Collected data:

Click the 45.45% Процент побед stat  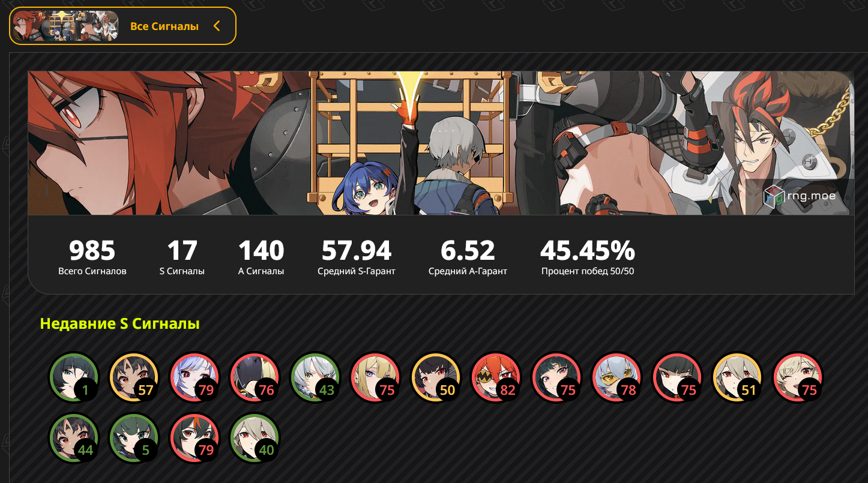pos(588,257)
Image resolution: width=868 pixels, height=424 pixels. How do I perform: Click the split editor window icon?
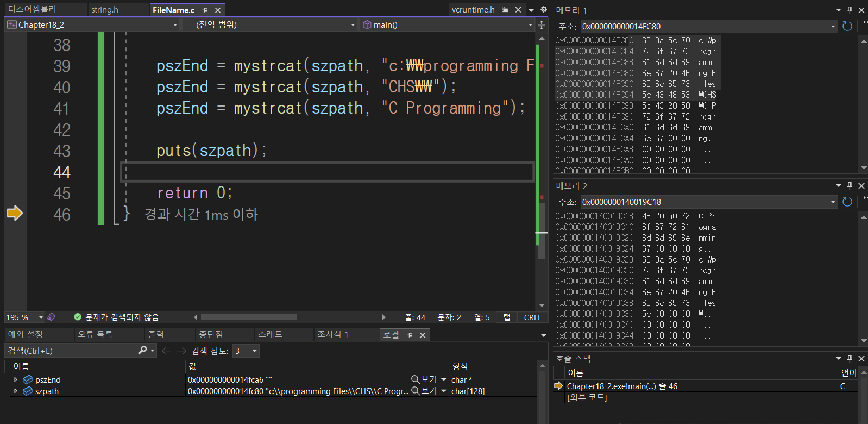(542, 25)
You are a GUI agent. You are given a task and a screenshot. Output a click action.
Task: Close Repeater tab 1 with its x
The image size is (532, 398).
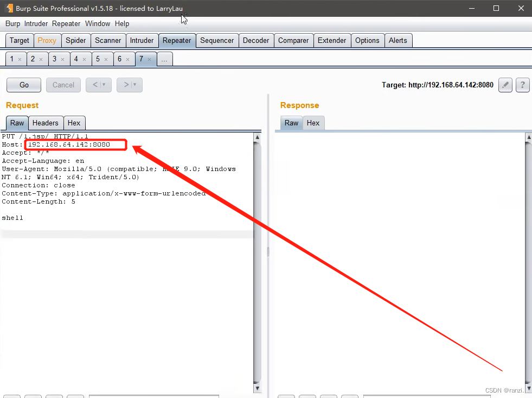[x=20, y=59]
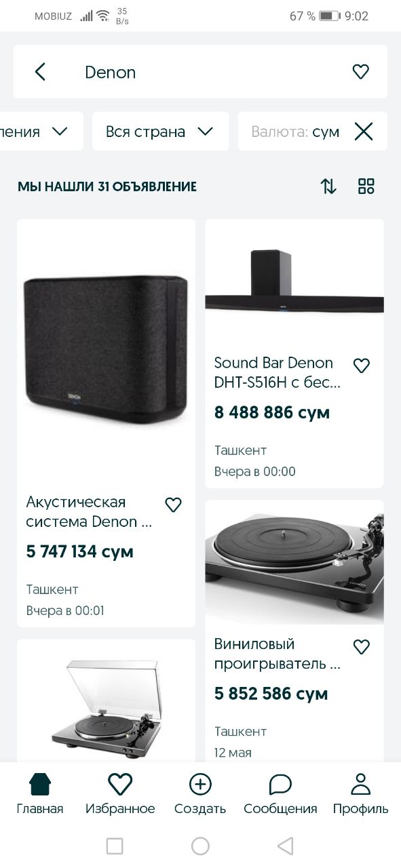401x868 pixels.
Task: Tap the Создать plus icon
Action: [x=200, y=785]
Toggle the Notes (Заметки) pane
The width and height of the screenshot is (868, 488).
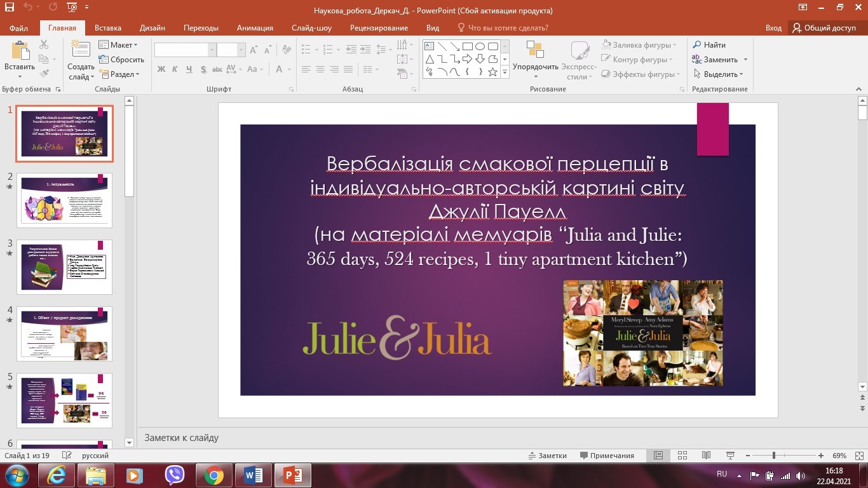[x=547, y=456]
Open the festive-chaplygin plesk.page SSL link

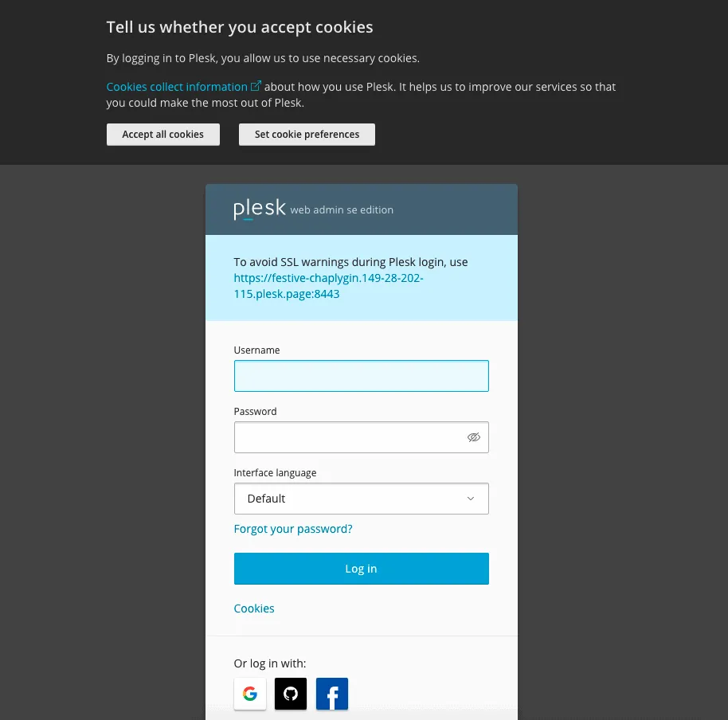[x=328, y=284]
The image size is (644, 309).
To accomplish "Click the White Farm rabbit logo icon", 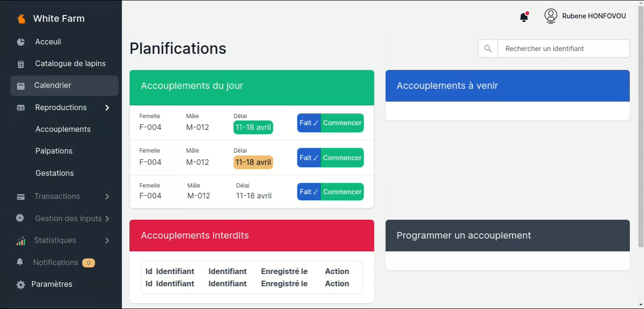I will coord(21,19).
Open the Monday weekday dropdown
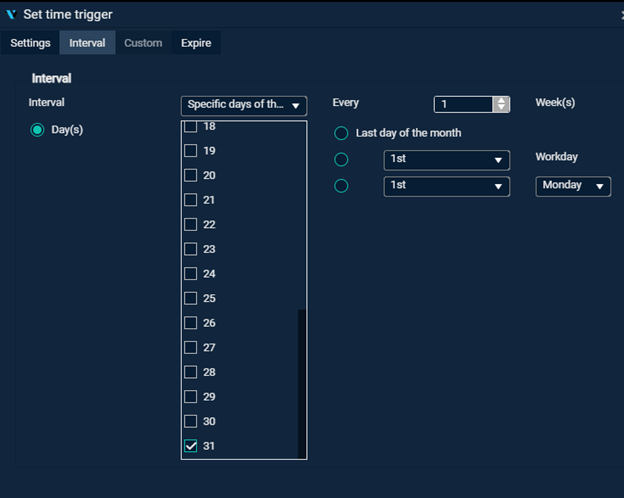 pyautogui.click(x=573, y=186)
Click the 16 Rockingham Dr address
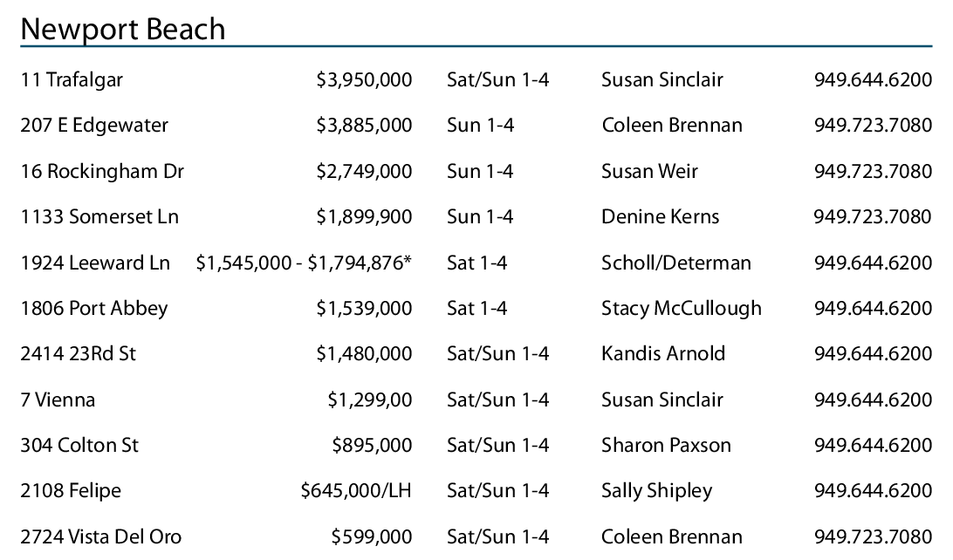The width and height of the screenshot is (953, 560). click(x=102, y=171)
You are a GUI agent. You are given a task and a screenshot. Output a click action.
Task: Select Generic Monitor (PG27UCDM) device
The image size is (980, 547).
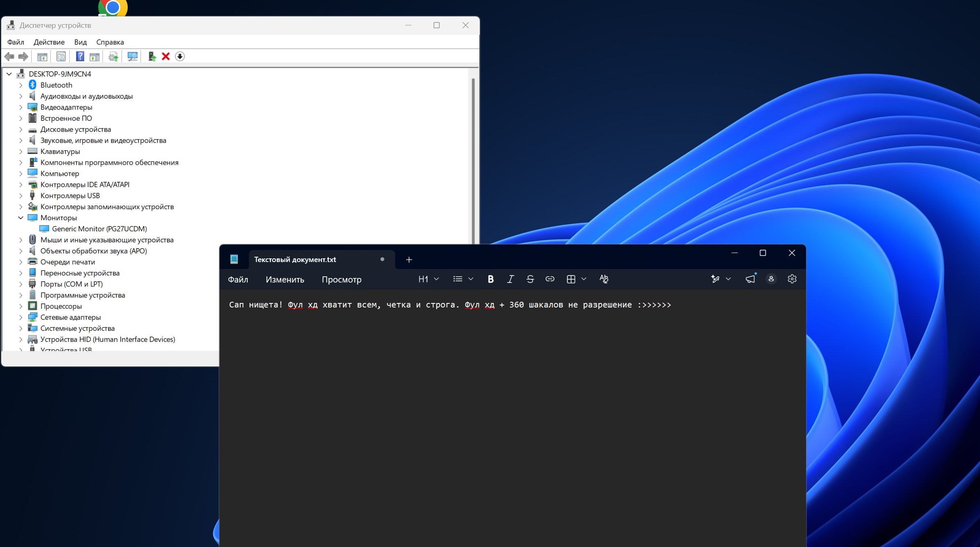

Task to complete: Quote the data above exactly from the line with "Image resolution: width=868" to the line with "The image size is (644, 309).", both ends counted, and nothing else. Pictures don't go in.

Expected output:
Image resolution: width=868 pixels, height=424 pixels. How do I perform: Click the split editor window icon?
(542, 25)
You are a GUI agent. You are given a task and a screenshot. Output a click action.
Task: Close Repeater tab 1 with its x
The image size is (532, 398).
[x=20, y=59]
401x868 pixels.
Task: Tap the Создать plus icon
Action: [x=200, y=785]
Toggle the Notes (Заметки) pane
The width and height of the screenshot is (868, 488).
[x=547, y=456]
Open the festive-chaplygin plesk.page SSL link

[x=328, y=284]
The image size is (644, 309).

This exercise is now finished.